Обесчеловечивание - предельный отравляющий опыт при травме депривации, опыт бесчеловечного окружения, отсутствие человеческого резонанса и отклика в котором приводит к ощущению удрученности. Отвержение и жестокость, совершаемые день ото дня, порождают огромные чувства гнева и мести. Это приводит к переживанию непрочности всего, что имеет ценность и достойно уважения и, в итоге, к цинизму. На этой стадии каждодневная тревога по поводу угроз телесному и эмоциональному выживанию парализует какое-либо творческое воображение и фантазию. Такая бесчеловечность другого, которая непостижима для ребенка, оказывает громадный травматический эффект, поскольку именно в межличностных отношениях развивается способность человека быть человечным.
Иначе говоря, ребенок, который сталкивается с болезненной истиной и жестокостью окружения, находит спасение в депрессивном состоянии и самобичевании, которое позволяет избежать падения в бездну. В тот момент, когда пациент обретает некоторое знание о той ужасной реальности, в которой он живет, он осуществляет депрессогеннный сдвиг, включающий самоумаление и самоунижение, компенсированный фантазией спасения и восстановления.
Таким образом, депрессия становится выбором меньшего зла.
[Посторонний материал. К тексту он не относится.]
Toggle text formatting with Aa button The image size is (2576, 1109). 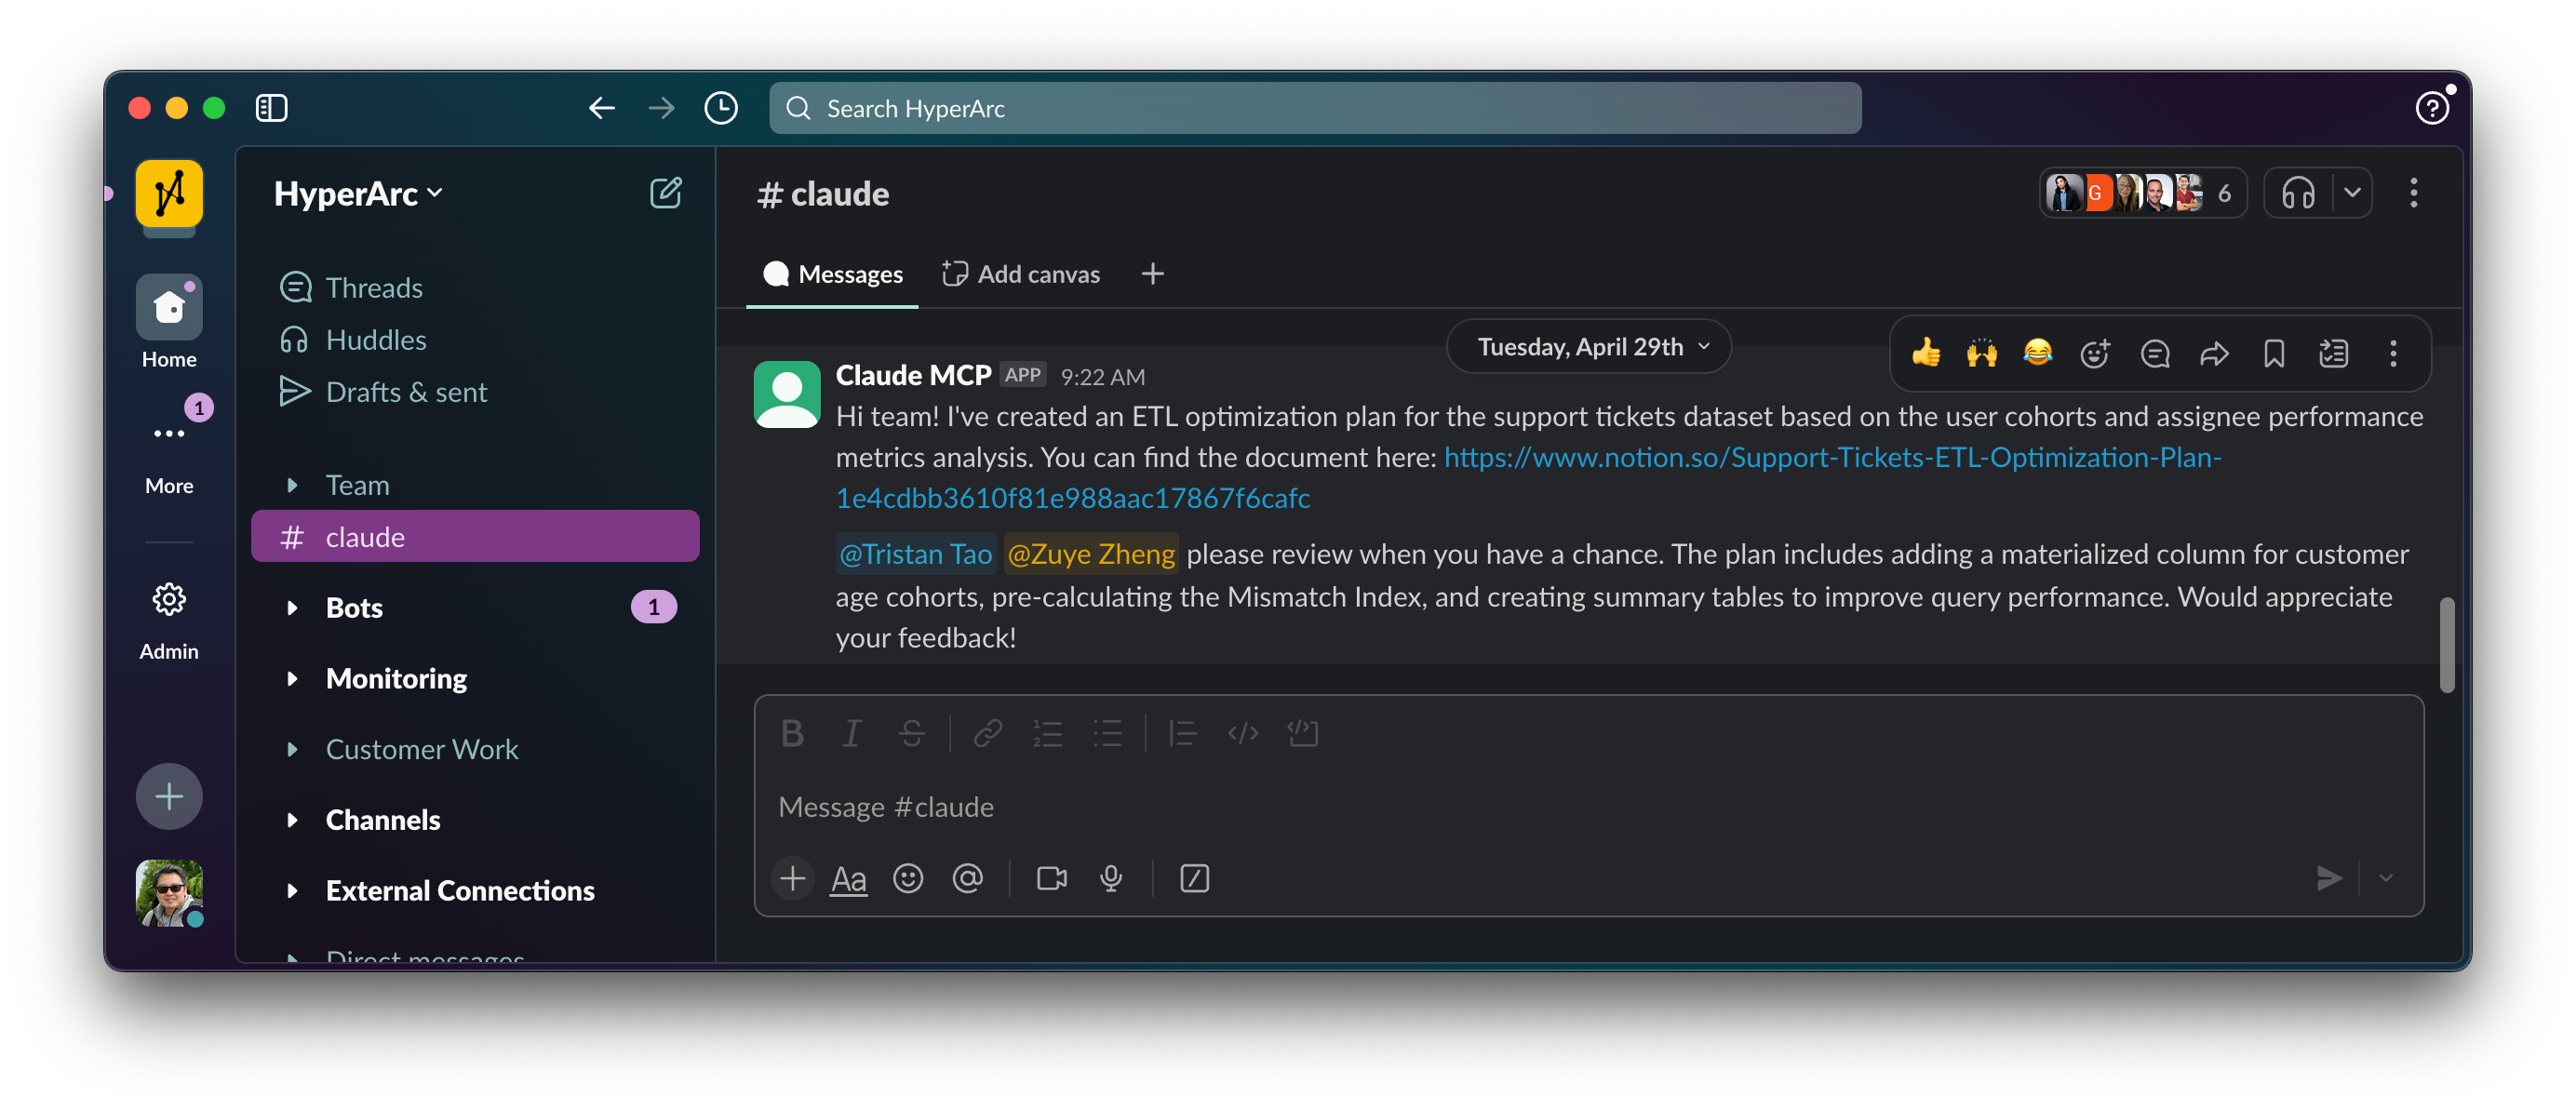848,878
Глубину боли, скрытой в депрессии под влиянием травматических состояний, можно постигнуть лишь поняв нарциссическую катастрофу, произошедшую в результате встречи с ужасающей травматической реальностью. Отрицание, диссоциация, отчуждение и разрушение всех ценностей (Laub & Auerhahn, 1993) - результат разрушения доступа пациента к внутренней жизни. Это, в свою очередь, парализует организующие и синтезирующие способности индивида.
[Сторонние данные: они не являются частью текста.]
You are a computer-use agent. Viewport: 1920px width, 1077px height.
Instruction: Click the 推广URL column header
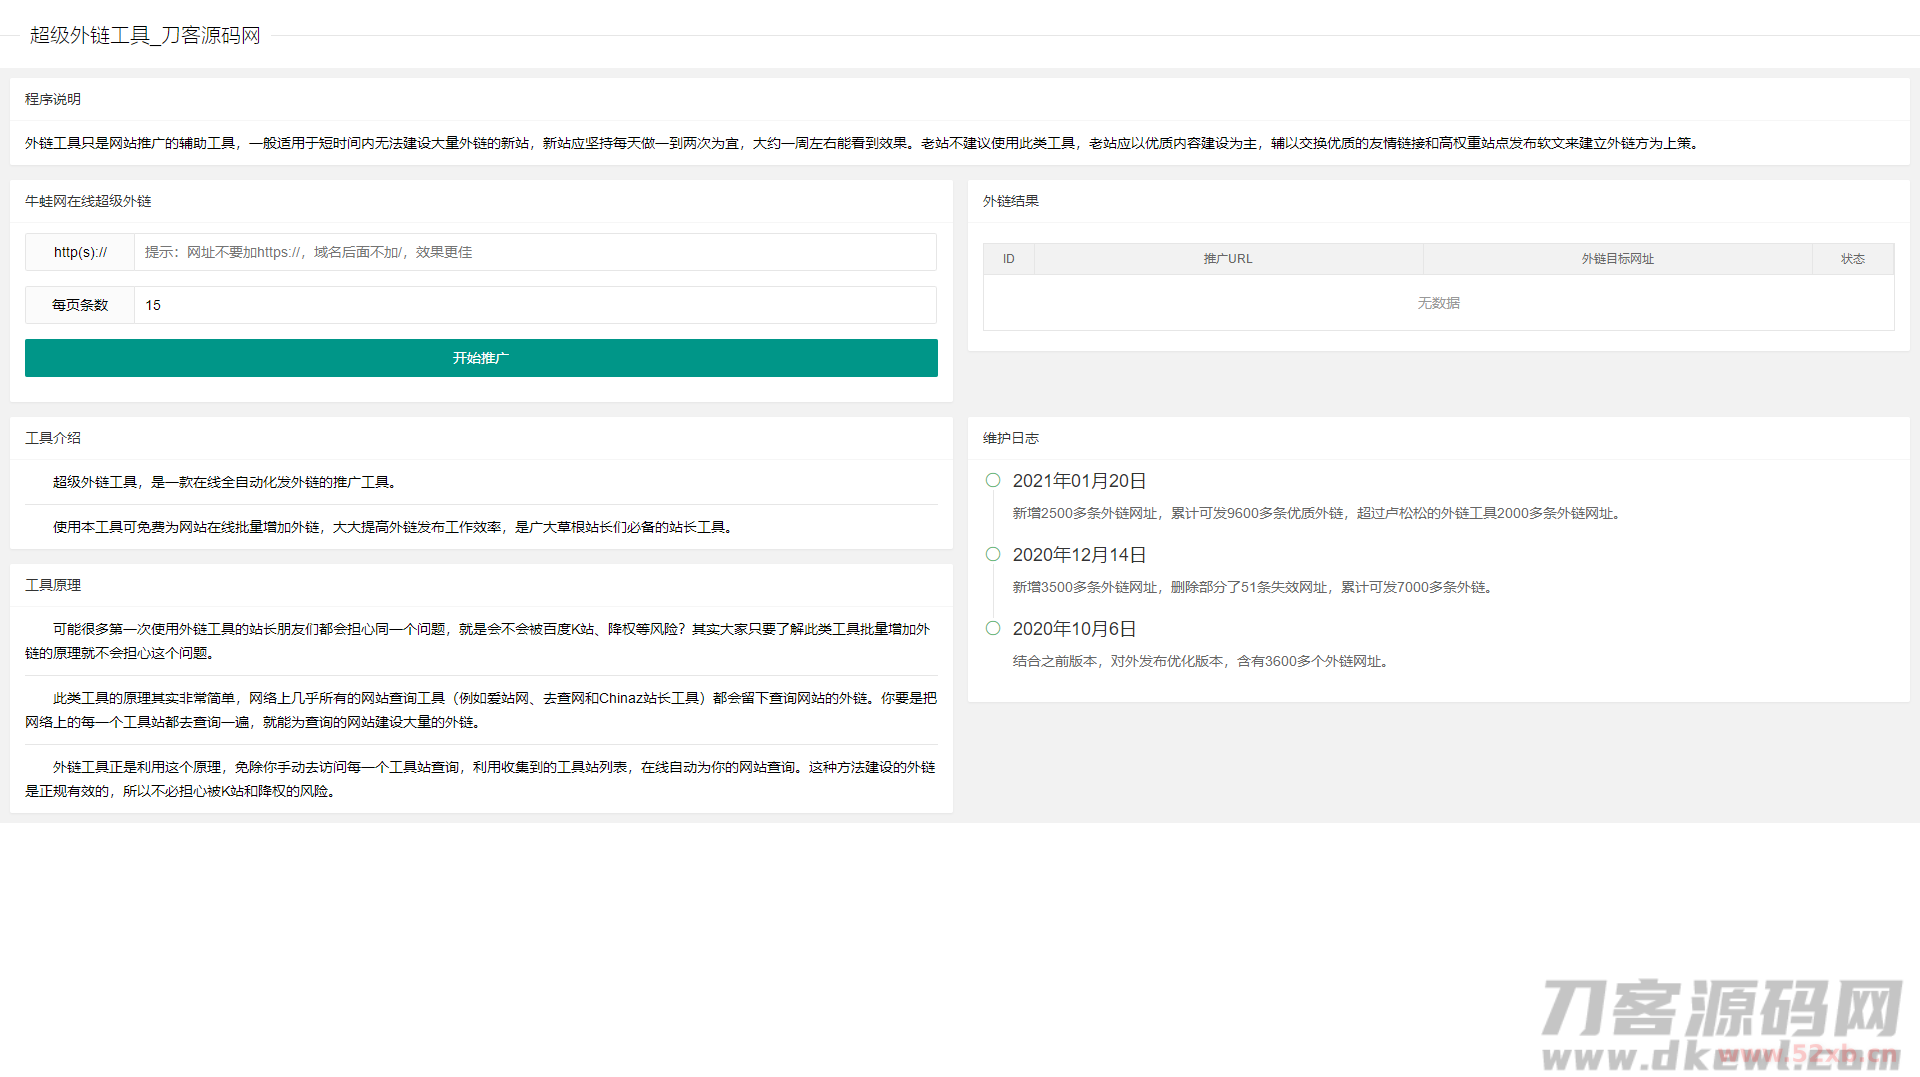pos(1228,258)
Трудность в выявлении различных вариантов депрессивного состояния вытекает из того факта, что опыт актуальной травмы порой используется для получения вторичной выгоды, когда статус жертвы принимается, чтобы быть спасенным тем, кто на самом деле виноват, а не для того, чтобы выдвинуть обвинение и отделиться. Действительная рана и ощущение себя дефектным становятся спутанными в сознании жертвы. Видение себя не имеющим ценности и нелюбимым (в стремлении аннулировать травму) противостоит необходимости создания реалистической перспективы и отказа от надежд на избавление и заживление от собственной семьи. Внезапное ощущение эмоциональной жизненности, которое переживается в тот момент, когда происходит переход от депрессии к печали - огромный источник мотивации для пациента настойчиво продолжать этот трудный процесс.

Литература:
Laub, D., & Auerhahn, N. (1993). Knowing and not knowing massive psychic trauma: Forms of traumatic memory. The International Journal of Psychoanalysis, 74 (2): 287-302.
Uman, R.B., & Brothers, D. (1988). The shattered self. Hillsdale, NJ: The Analytic Press.
Sullivan, H.S. (1964) The Fusion of Psychiatry and Social Science. New York: Norton, p 302.
Shane, E. & Shane, M. (1990). Object loss and selfobject loss: A consideration of selfpsychology's contribution to understanding mourning and the failure to mourn. The Annual of Psychoanalysis, 8:115-131.